While our risk scoring model demonstrates promising predictive performance, it is currently a research tool and not yet poised for direct clinical application. Further research is needed to translate these findings into clinical utility. Future studies should focus on prospective validation of our gene signature in independent patient cohorts, ideally in a clinical trial setting. Moreover, exploring the development of a clinically applicable diagnostic assay based on our risk scoring model could be a valuable next step. Such an assay could potentially be used to identify high-risk patients who may benefit from more intensive treatment or closer monitoring, and to guide personalized treatment strategies based on individual risk profiles. In addition, functional validation of the identified anoikis-related genes and further investigation of their role in cervical cancer biology are warranted to fully understand their clinical implications.

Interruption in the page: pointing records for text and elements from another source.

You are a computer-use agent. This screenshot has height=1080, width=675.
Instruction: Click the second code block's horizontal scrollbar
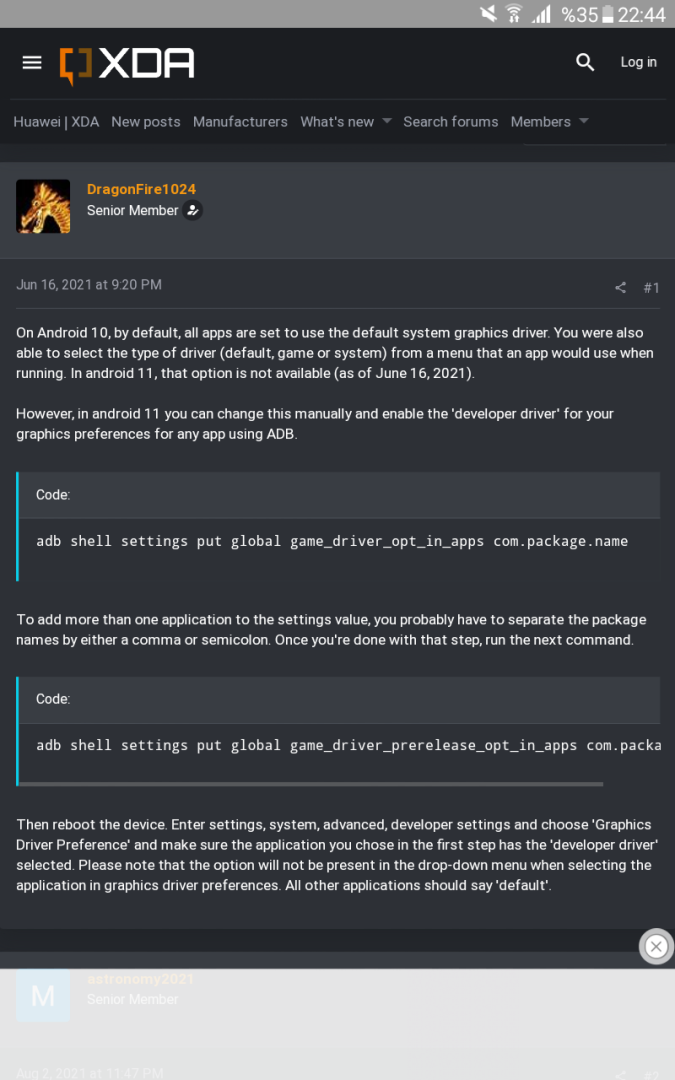pos(310,784)
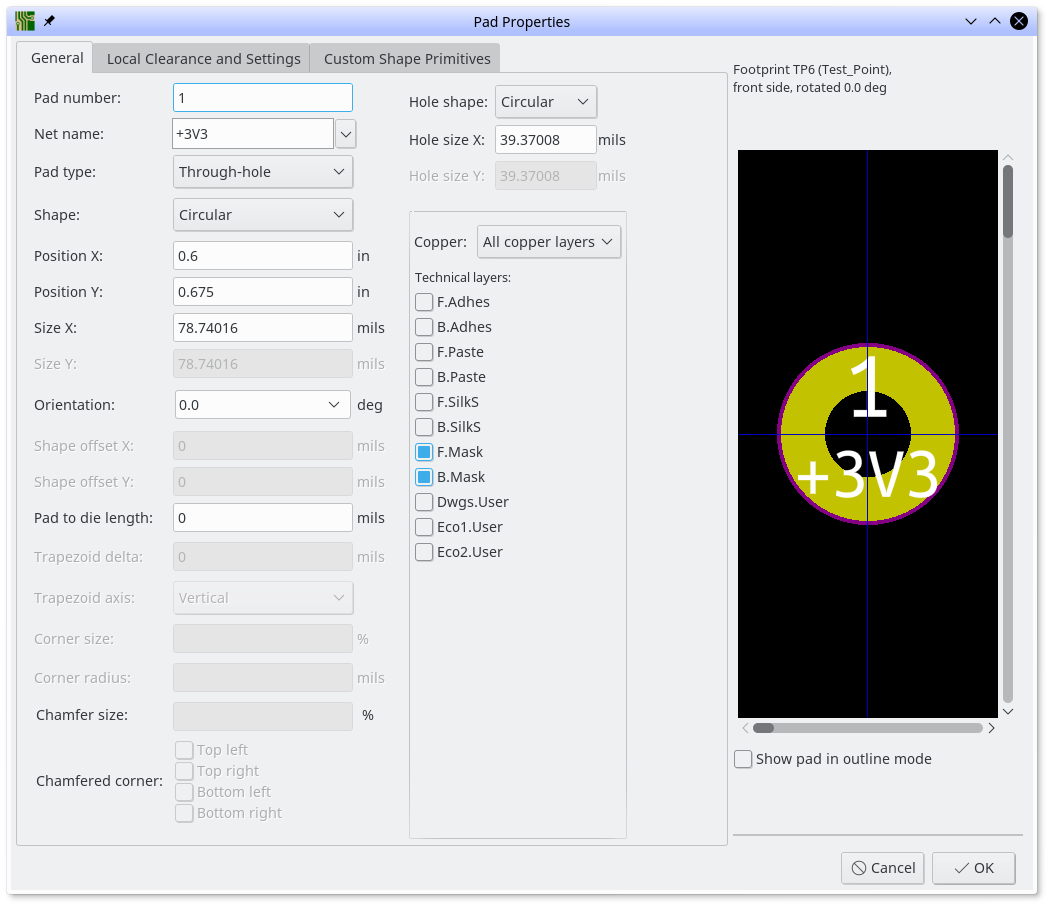Click the KiCad PCB icon in title bar

(25, 21)
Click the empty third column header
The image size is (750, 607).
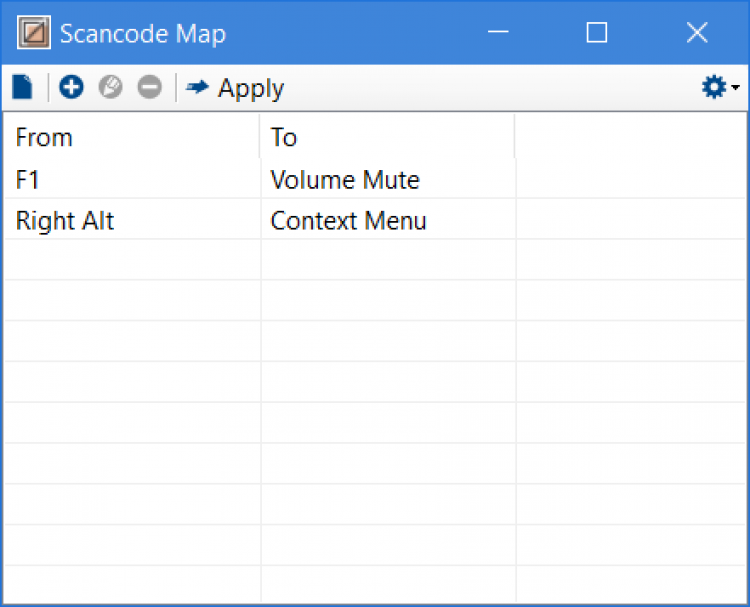(630, 137)
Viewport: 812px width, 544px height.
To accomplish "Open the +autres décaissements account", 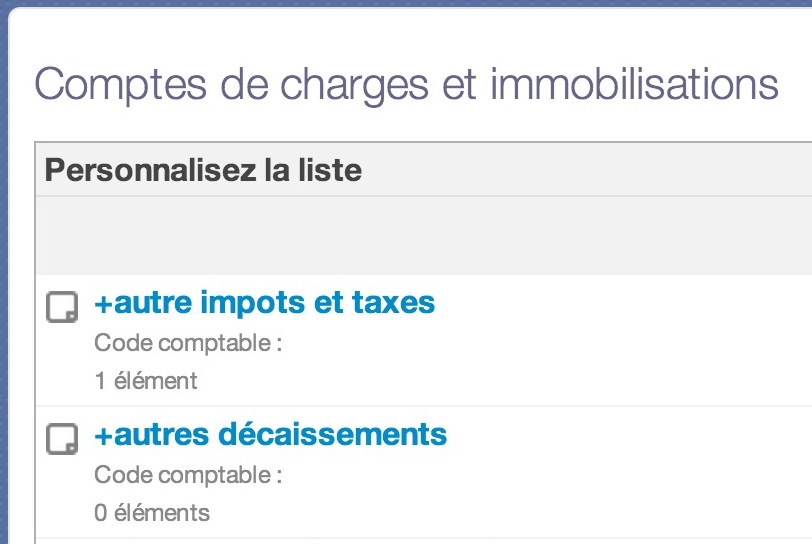I will coord(270,435).
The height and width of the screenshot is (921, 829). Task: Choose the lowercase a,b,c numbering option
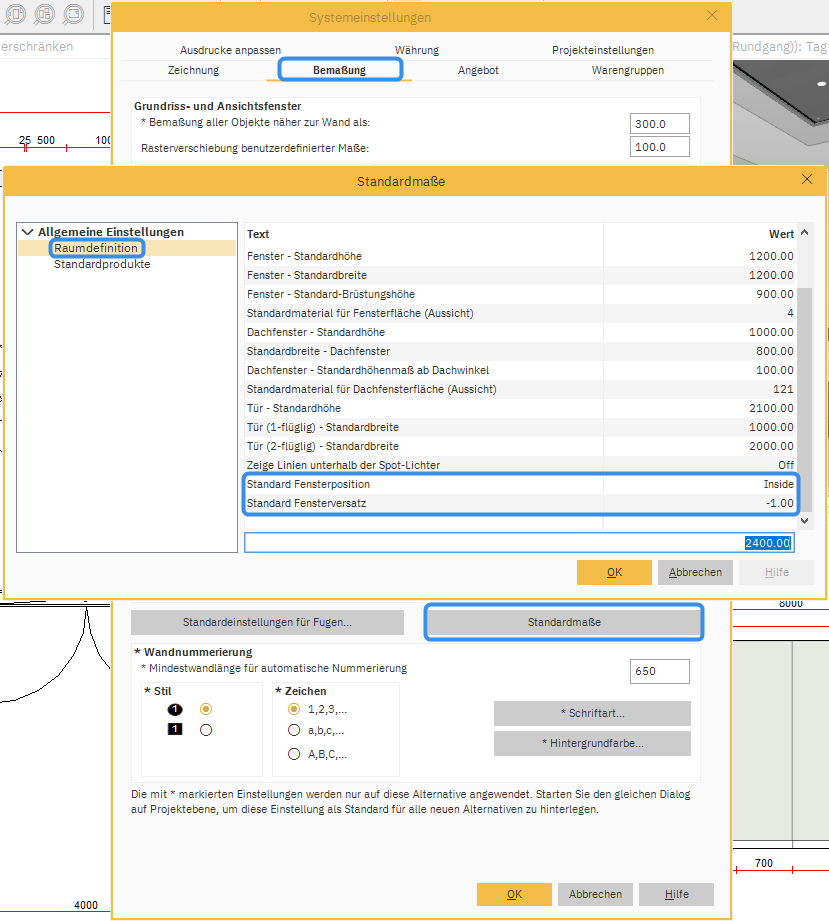[294, 731]
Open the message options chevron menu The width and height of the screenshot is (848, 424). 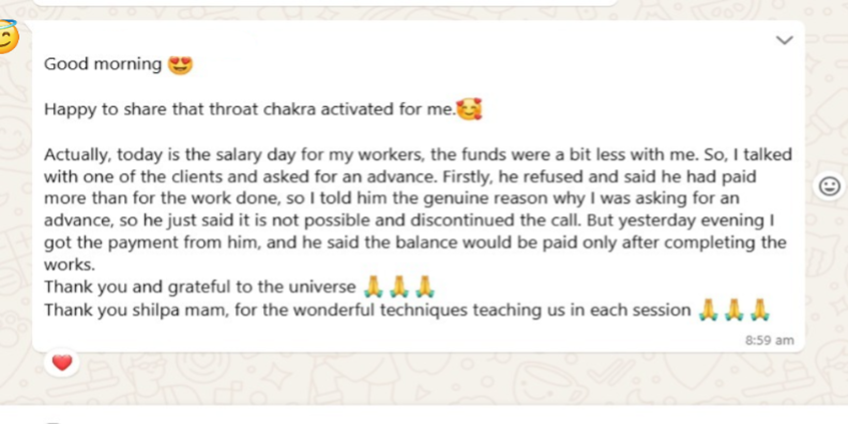(785, 40)
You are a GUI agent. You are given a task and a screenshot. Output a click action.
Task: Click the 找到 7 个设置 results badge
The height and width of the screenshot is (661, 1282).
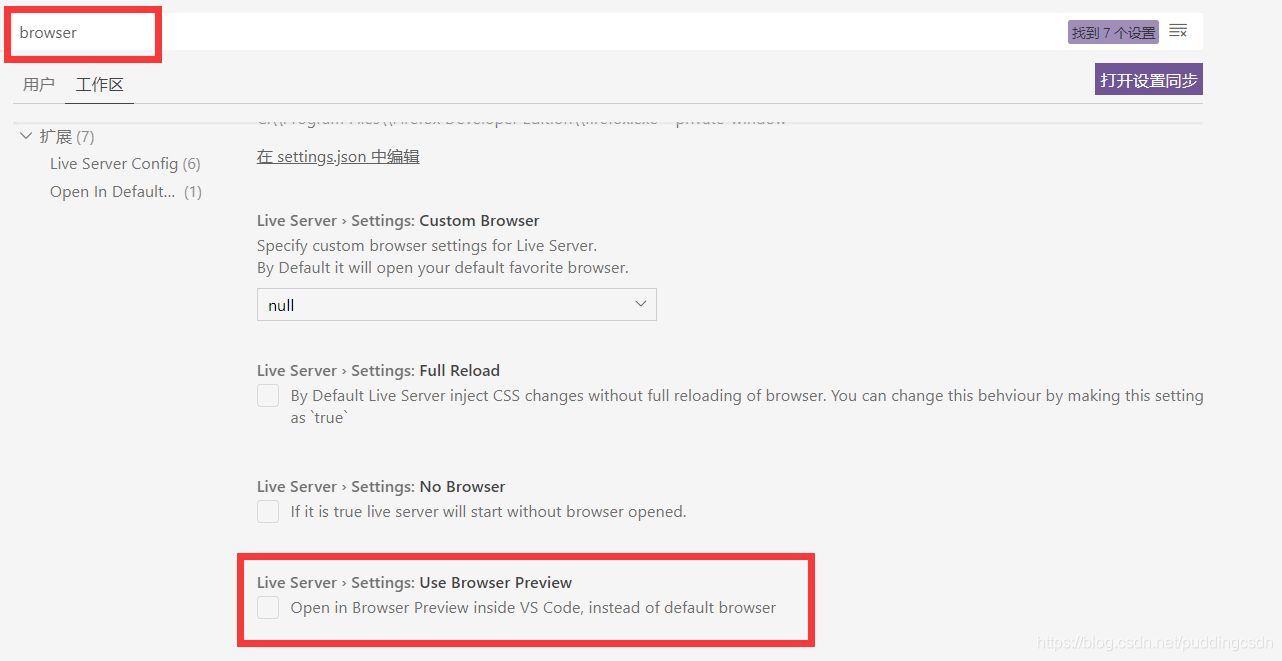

Our ARG prognostic model demonstrated superior predictive performance compared to both a clinical-factor-only model and previously published multi-gene prognostic models for cervical cancer.^27,32,41 This suggests that anoikis-related genes may capture unique molecular characteristics associated with cervical cancer prognosis. Notably, the nomogram integrating the ARG model with clinical factors further improved prediction accuracy (AUC=0.89), highlighting the value of integrating molecular biomarkers with traditional clinical factors, which aligns with the principles of predictive model development proposed by Steyerberg et al.⁴⁹

Nevertheless, translating biomarkers into clinical applications still faces multiple challenges, including standardization of techniques, cost-effectiveness analysis, and prospective validation.⁵⁰ In the future, we plan to validate the predictive value of the ARG model through multi-center clinical studies and explore its potential applications in treatment decisions and patient stratification, such as identifying high-risk patients who may benefit from intensified treatment or low-risk patients suitable for de-escalated therapy. Furthermore, combining the ARG model with emerging liquid biopsy and circulating tumor DNA technologies may offer new avenues for non-invasive monitoring and personalized treatment of cervical cancer.⁵¹

However, several limitations must be acknowledged. First, our sample size was relatively small, potentially affecting the statistical robustness of the results. Future studies with larger sample sizes are needed to enhance the reliability of the findings. Second, while our study employed an observational design involving survival analysis to evaluate the prognostic value of the markers, experimental studies are needed to validate the functional roles of these markers. Third, this study represents a bioinformatics exploration, and the specific mechanisms require further elucidation. Fourth, it is important to note that this study was retrospective and based on publicly available databases, which could introduce sample selection bias. Future research should aim to integrate data from multiple sources to improve result reliability. Fifth, considering the multifactorial nature of cervical cancer, this study did not comprehensively incorporate genetic and environmental influences, which presents a notable limitation. Finally, the markers identified in this study are still in the early stages of clinical translation, warranting further validation studies with larger sample sizes and the development of precise detection technologies.

In summary, our study systematically constructed and evaluated a risk scoring model for cervical cancer based on 10 ARGs, demonstrating high accuracy in predicting the prognosis of cervical cancer patients within the analyzed datasets. Moreover, we identified potential novel biomarkers and provided methodological foundations that may facilitate future personalized screening, targeted therapy, and prognostic assessment for cervical cancer. We also revealed differences in immune phenotypes and tumor microenvironments between high- and low-risk cervical cancers, which may provide insights for the development of immunotherapies and personalized treatment strategies. Our study enhances the understanding of the role of ARGs in cervical cancer prognosis and provides a foundation for future research aimed at reducing mortality rates and improving patient outcomes.

Institutional Review Board Statement

The tissue microarray were obtained from Outdo Biotech. Co., Ltd. (Shanghai, China; Product Code: HUteS168Su01). The study involving human participants were reviewed and approved by Shanghai Outdo biotech Co. Ltd. Ethics Committee.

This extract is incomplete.